Soon enough in a matter of years i was a bundle of nerves. I would have migraines that would last a week. I could no longer digest food. I would throw up every time i ate. I would cry unconsolably at the slightest of an argument. I no longer wanted to hear what my family and friends would say. You see my family did not even know… at that time and in a patriarchal system, a boyfriend was a taboo. I could not talk to my family, i did not agree to what my best friends said. This man had looked my in my eyes, held my hand to his heart and swore that he loved me.

And then one winters day he told me he got married.

Love Bombing: A Brief History in Time

LOVE BOMBING- WHEN THE NARCISSIST/ ABUSER WOES A POTENTIAL VICTIM. THE HONEYMOON PERIOD. THE FALLING IN HEAD OVER HEELS PERIOD. 

I was fifteen years old. Was about to turn 16 in a matter few months. I met him at a family friends house. He was nine years older to me. This was 16 years ago.

It started off as a typical Mills & Boons Story. Whirlwind romance, promises of forever, sneaking out to meet each other and what not. Only that he married a girl a few years later who he said was an ex of his and that he was being pressured to get married to. Five years later he divorces his then wife because he claims to be in love with me and cannot fathom to live without me. And soon after he divorces his then wife, we elope. Well get married by law without telling anyone. By this time i was 23 yrs old. a week into the marriage he whacked me. he slapped me hard across my face that my jaw hurt. i literally saw stars. just like he had promised to show me…only i thought he was being poetic. A year from that we officially in the eyes of public get married.
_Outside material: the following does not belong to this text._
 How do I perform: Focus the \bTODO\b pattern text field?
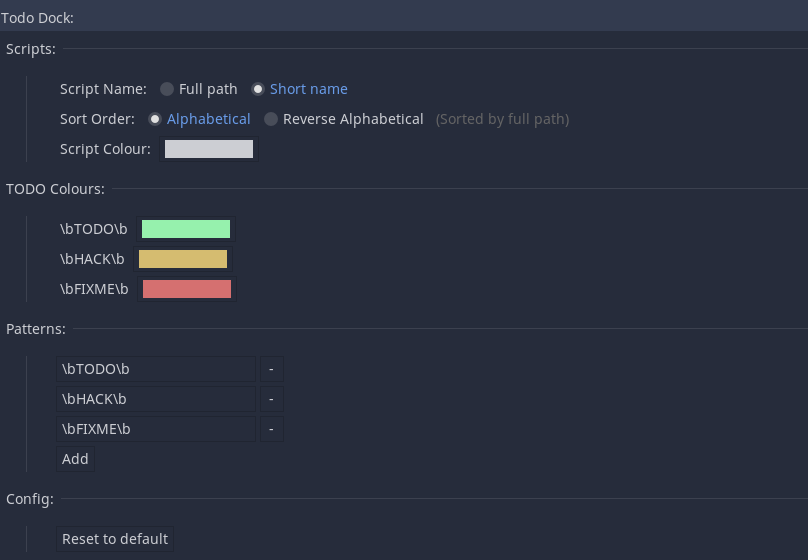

Now this wasn’t the only red flag. The flags were up to be seen a few months into the dating period. They were many and they were in plain sight. But i was too in ‘love’. My friends saw, my sister did too… they tried to save me… but you see the game the Narc has mastered is the role of the broken bad boy that needs fixing and that you are the only one that can save him. At 16, this was right out of a novel id love to read, a high school romance. Only it never did end like those stories did. Neither did he ever wanted to be saved.